(Entries on where items appear)
----

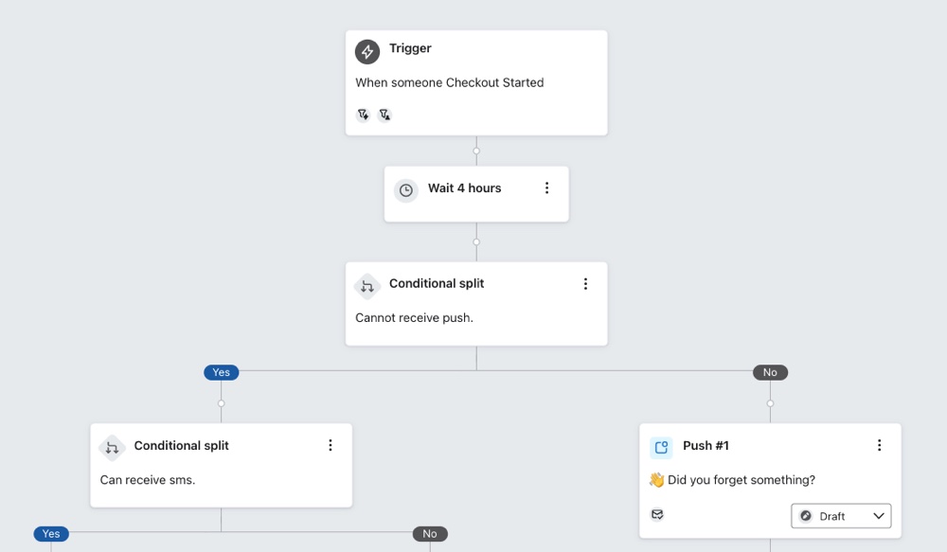Click the Yes label under the 'Can receive sms' split
947x552 pixels.
click(50, 533)

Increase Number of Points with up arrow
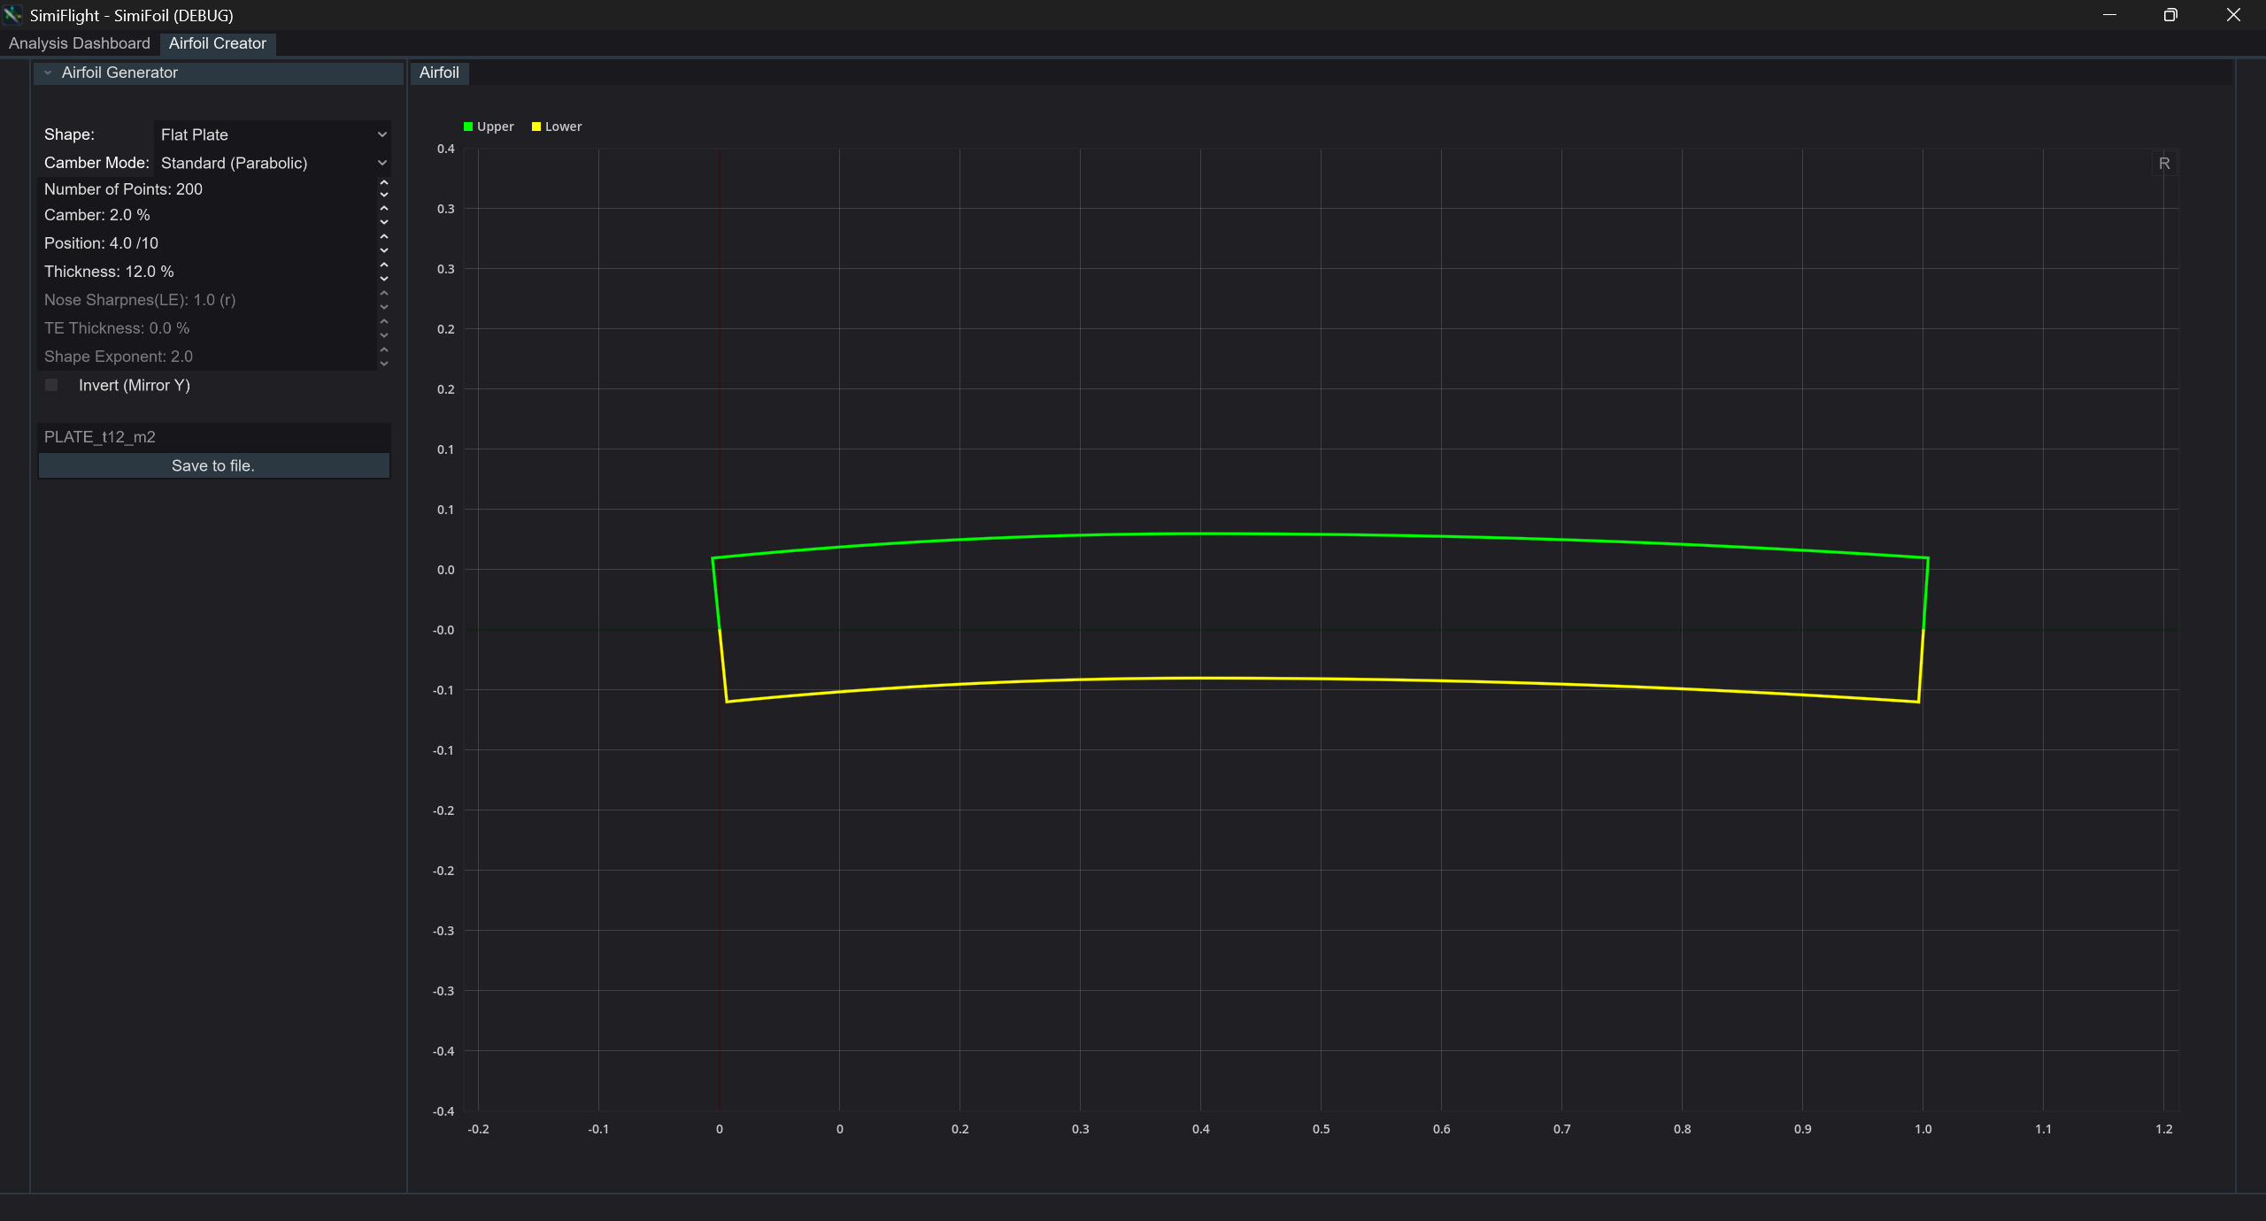(x=384, y=182)
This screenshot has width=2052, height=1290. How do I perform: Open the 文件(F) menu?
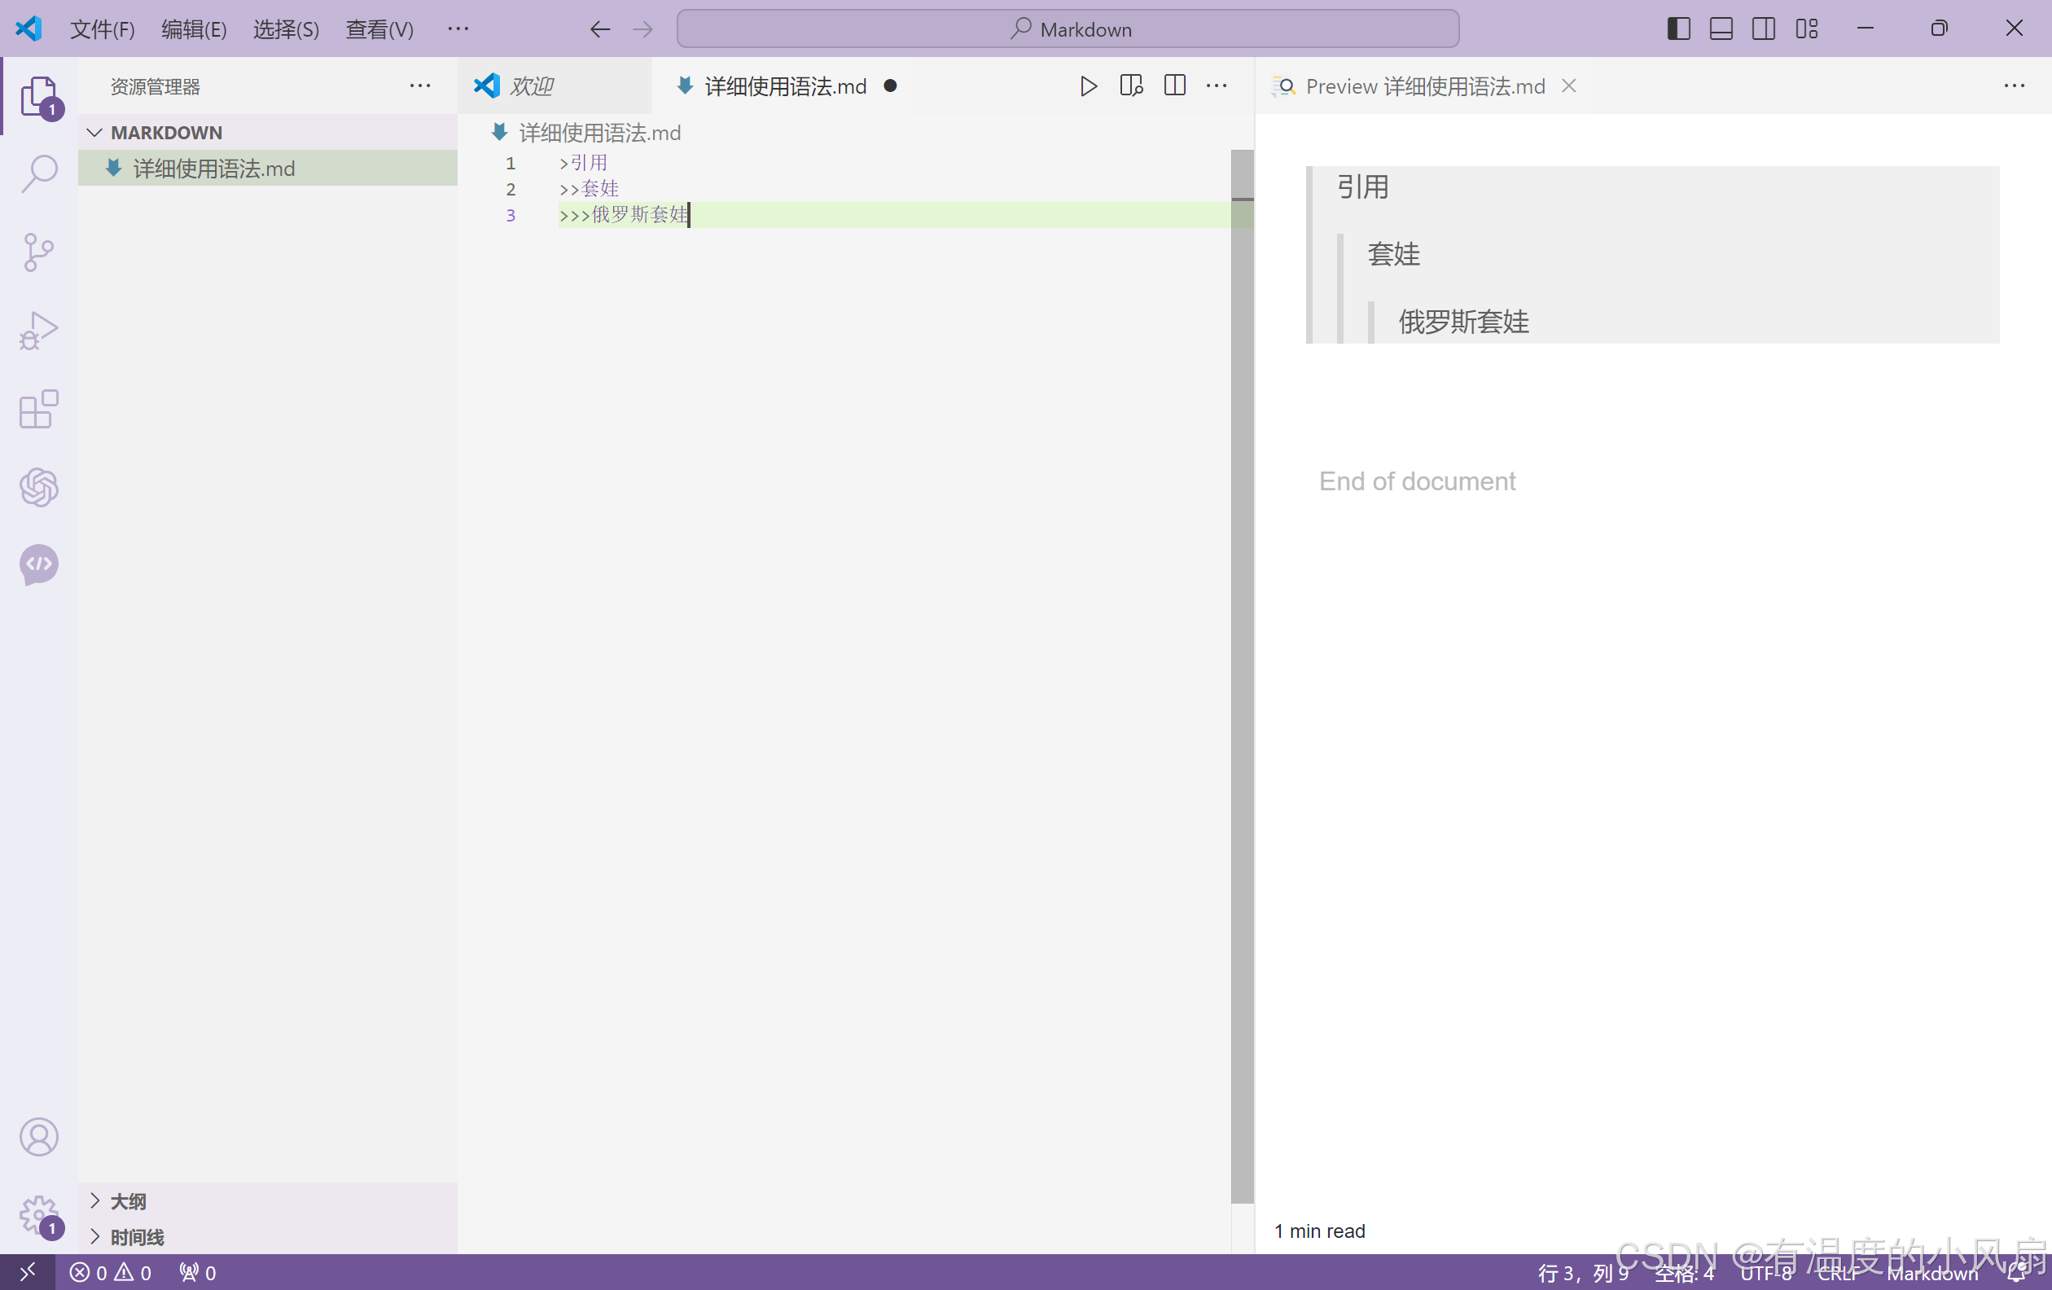pyautogui.click(x=102, y=29)
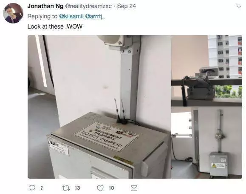
Task: Open large photo of government property box
Action: point(99,107)
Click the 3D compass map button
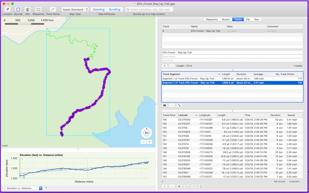This screenshot has height=193, width=309. tap(146, 133)
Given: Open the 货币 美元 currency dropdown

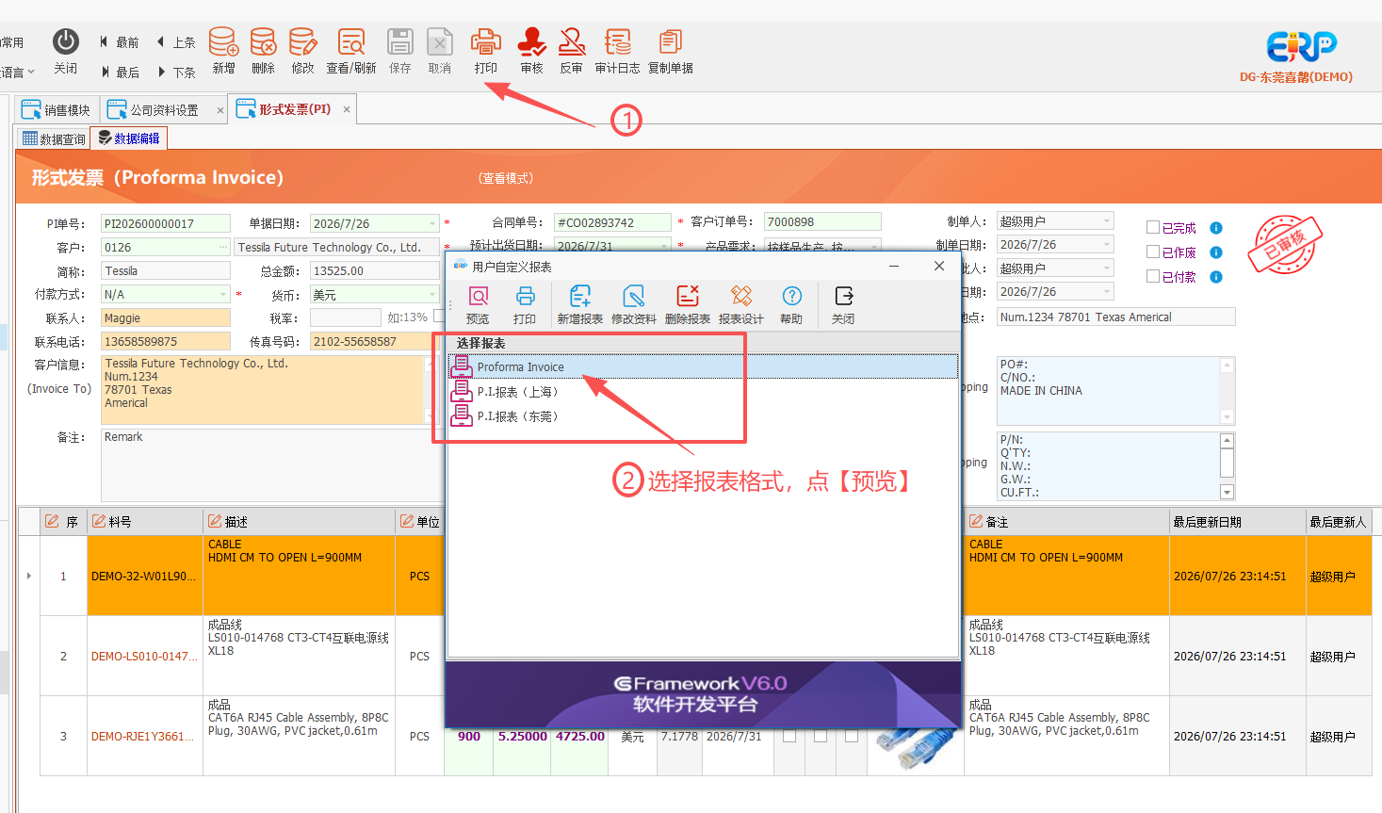Looking at the screenshot, I should (x=432, y=295).
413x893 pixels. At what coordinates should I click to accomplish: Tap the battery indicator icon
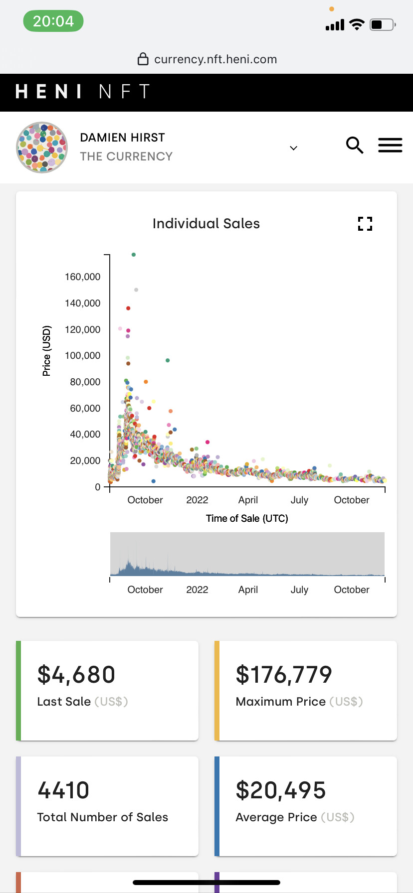[383, 24]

----

WHAT THE EXERCISE ASKS: Copy out all of the records above line for line, keeping every word and number unchanged, and drop the pictures.

SOLUTION FOR THIS PROBLEM:
Click the Yes label under the 'Can receive sms' split
947x552 pixels.
click(50, 533)

Increase Number of Points with up arrow
(x=384, y=182)
This screenshot has width=2052, height=1290. How do I perform: Open the 文件(F) menu?
pyautogui.click(x=102, y=29)
Task: Open large photo of government property box
Action: point(99,107)
Click the 3D compass map button
This screenshot has height=193, width=309. tap(146, 133)
Given: Open the 货币 美元 currency dropdown

Looking at the screenshot, I should (x=432, y=295).
413x893 pixels. At what coordinates should I click to accomplish: Tap the battery indicator icon
[383, 24]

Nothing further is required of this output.